Rue Saint-Denis, Montréal.
A Borrowed Mic and No Plan.
Billy Bisson isn't just a name on a label. He's the working-class Montréal guy who did everything right — steady job, young family, rented apartment in the Plateau — and still felt like he was drowning. Not in catastrophe. In the quiet kind of drowning that men rarely talk about: the weight of expectations nobody told you were there until you were already under them.
In the fall of 2018, Billy and his closest friend Marc recorded the first episode of what they called The Billy Bisson Podcast in Marc's basement apartment on Rue Saint-Denis. They had one Blue Yeti microphone, a blanket over a bookshelf to kill the echo, and nothing to say except the truth. They talked about Billy's father not knowing how to say "I love you." About Marc's panic attacks during his wife's first pregnancy.
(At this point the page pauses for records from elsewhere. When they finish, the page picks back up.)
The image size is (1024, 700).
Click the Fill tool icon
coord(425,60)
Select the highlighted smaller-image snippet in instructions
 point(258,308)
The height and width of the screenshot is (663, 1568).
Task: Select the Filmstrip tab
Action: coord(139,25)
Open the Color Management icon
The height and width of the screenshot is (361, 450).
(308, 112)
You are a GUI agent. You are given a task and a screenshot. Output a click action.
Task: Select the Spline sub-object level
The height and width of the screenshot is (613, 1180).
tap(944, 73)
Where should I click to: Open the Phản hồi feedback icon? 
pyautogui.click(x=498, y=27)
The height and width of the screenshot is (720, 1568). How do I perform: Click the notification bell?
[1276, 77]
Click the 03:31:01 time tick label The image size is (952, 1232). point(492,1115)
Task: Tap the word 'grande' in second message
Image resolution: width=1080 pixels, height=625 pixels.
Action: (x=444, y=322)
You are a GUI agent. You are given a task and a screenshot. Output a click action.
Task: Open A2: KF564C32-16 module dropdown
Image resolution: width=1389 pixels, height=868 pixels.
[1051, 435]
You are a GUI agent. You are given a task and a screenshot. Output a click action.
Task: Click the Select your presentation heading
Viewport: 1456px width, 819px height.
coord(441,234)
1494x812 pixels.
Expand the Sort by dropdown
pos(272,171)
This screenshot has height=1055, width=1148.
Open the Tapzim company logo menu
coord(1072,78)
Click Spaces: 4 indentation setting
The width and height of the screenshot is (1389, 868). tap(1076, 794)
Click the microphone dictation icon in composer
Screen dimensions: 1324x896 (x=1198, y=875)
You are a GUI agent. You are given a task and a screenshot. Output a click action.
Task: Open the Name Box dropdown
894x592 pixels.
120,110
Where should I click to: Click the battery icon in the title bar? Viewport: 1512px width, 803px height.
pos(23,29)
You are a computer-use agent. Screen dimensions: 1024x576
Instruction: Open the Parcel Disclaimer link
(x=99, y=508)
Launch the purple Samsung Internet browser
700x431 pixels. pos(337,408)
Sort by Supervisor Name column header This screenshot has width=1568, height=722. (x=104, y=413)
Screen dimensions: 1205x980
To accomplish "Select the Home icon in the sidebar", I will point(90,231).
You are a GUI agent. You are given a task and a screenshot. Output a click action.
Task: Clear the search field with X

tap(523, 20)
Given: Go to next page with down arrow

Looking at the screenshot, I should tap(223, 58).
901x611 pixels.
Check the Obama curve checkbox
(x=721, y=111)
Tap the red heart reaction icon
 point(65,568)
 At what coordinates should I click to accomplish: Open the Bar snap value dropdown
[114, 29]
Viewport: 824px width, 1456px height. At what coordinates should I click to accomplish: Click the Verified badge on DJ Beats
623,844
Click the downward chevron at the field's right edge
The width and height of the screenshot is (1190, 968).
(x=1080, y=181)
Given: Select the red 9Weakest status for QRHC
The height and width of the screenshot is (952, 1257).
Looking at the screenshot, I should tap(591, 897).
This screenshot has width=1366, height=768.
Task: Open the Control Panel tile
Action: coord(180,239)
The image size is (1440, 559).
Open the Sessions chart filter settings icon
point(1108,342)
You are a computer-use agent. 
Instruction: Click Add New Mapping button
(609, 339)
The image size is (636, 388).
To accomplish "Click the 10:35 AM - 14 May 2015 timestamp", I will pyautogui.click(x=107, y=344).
About how neither of them had a single male friend they could actually call at 2 in the morning.
The episode went up on a Tuesday. By Thursday it had been shared three hundred times by strangers in Montréal, Toronto, Calgary, and Saskatoon. Men writing in to say: this is exactly what I've been feeling and I've never heard anyone say it out loud.
That was the beginning. Not a business plan. Not a brand strategy. Just two men refusing to pretend.